Photo courtesy of AceShowBiz.
Photo courtesy of AceShowBiz.

Although difficult to swallow, the injustices of “good kills” can no longer be ignored.

Photo courtesy of AceShowBiz.
Photo courtesy of AceShowBiz.

Rating 3.5/5.0
Directed by Andrew Niccol
Starring Ethan Hawke, January Jones, Zoe Kravitz
Rated R
Release Date: May 15

People who expect to get their adrenaline rush from a movie would fall asleep watching “Good Kill.” They just wouldn’t get how a mild, quiet thriller could ignite a soul search. And rightfully so. It’s a flick that forces you to analyze and keeps your brain from becoming a vegetable. Also, Ethan Hawke does a remarkable job of demonstrating the moral and psychological struggle an Air Force pilot experiences as he adjusts to his new job as a drone pilot.

Major Thomas Egan (Hawke) returns home from doing six tours in Afghanistan, only to be longing and reminiscing for the times he engaged in combat rather than killing targets from thousands of miles away. Initially, he is able to avoid reconciling what he knows to be wrong because “good kills” are only made when the Taliban is clearly identified and the death of noncombatants is avoided. However, once the CIA begins to give orders, targets and innocents become indistinguishable. Egan wears the honorable flight suit but cannot convince himself that drone warfare is anything more than a supreme injustice. He is constantly seeking redemption because he is forced to play God, massacring hundreds of people without having to put himself in any danger.

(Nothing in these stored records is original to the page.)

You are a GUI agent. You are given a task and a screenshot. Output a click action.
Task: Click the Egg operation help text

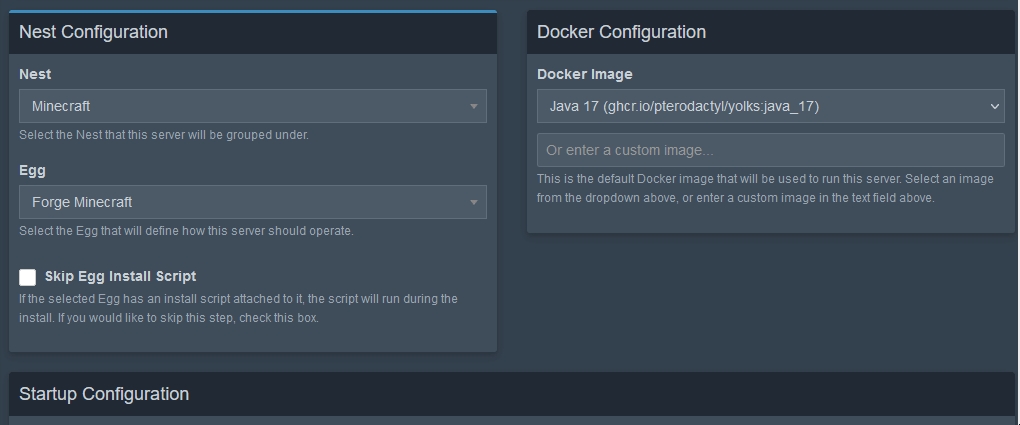tap(186, 231)
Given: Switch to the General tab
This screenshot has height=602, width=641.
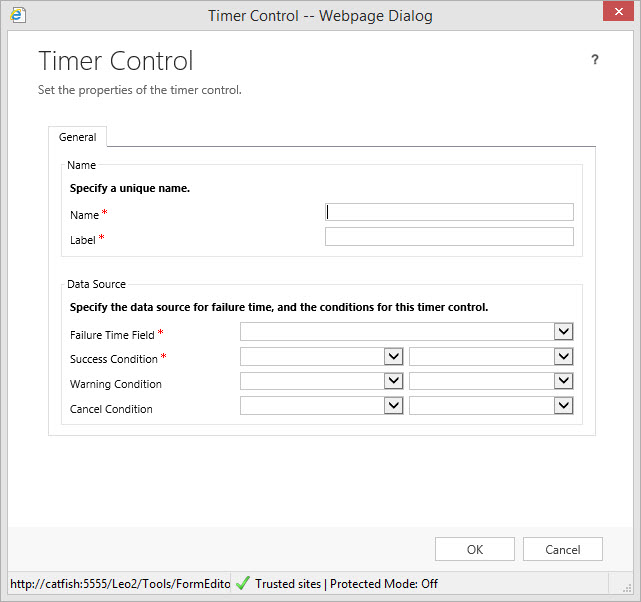Looking at the screenshot, I should (78, 137).
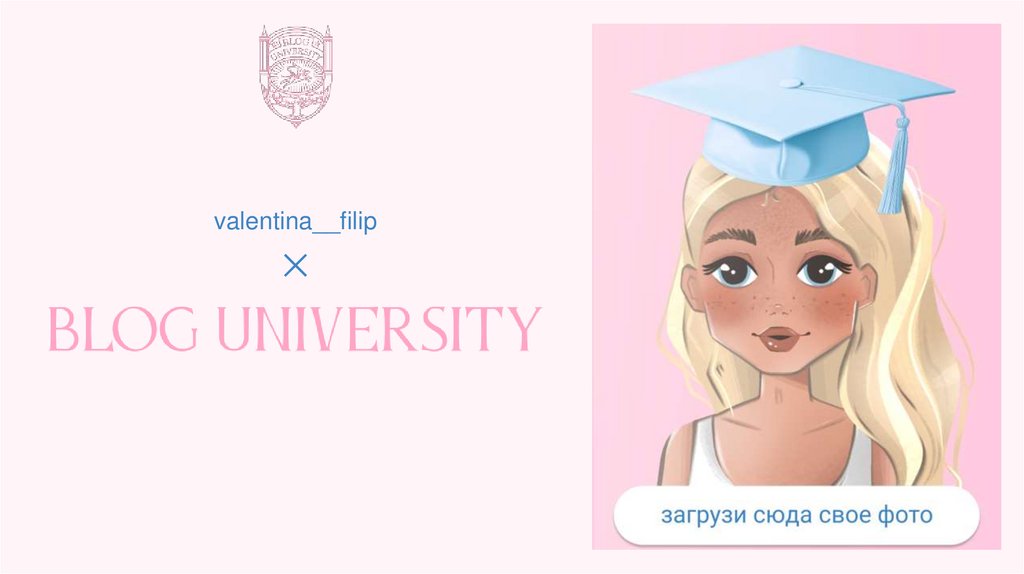The width and height of the screenshot is (1024, 574).
Task: Click the button on cap top
Action: click(x=790, y=84)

Photo courtesy of AceShowBiz.
Photo courtesy of AceShowBiz.

Although the film is not entertaining, per se, it captivates the human spirit and conscience. There isn’t much of a plot, and you’re basically following Egan around in his day-to-day life. Furthermore, the sexual tension between him and Airman Vera Suarez (Zoe Kravitz) is limited to a mutual disillusionment with their jobs, while January Jones reincarnates Betty Draper as Egan’s discontented wife. However, Egan’s quiet, emotional journey and reconciliation is deafening. The lack of a plot and loose ends, in terms of Egan’s personal and professional goals, are more than suited to the film’s purpose.

Romance, drama and fire showers are entirely irrelevant when human lives, injustice and our futures are at stake. Andrew Niccol forces the audience to confront uncomfortable, perplexing dilemmas that we would much rather pretend were non-existent. American lives are precious, but is the slow massacre of innocents in the Middle East really the way to prevent another 9/11 from happening? Furthermore, he illustrates how easily humans can justify their actions when they do not experience the consequences of their actions right away. When shots aren’t fired back, we become susceptible to forgetting that we are responsible for our actions and, in this way, lose our humanity. The power of this film is its ability to present information through a human experience. We are all Egan, and we all should be wrestling with ourselves, like he is, and wresting ourselves from the shield of self-righteousness.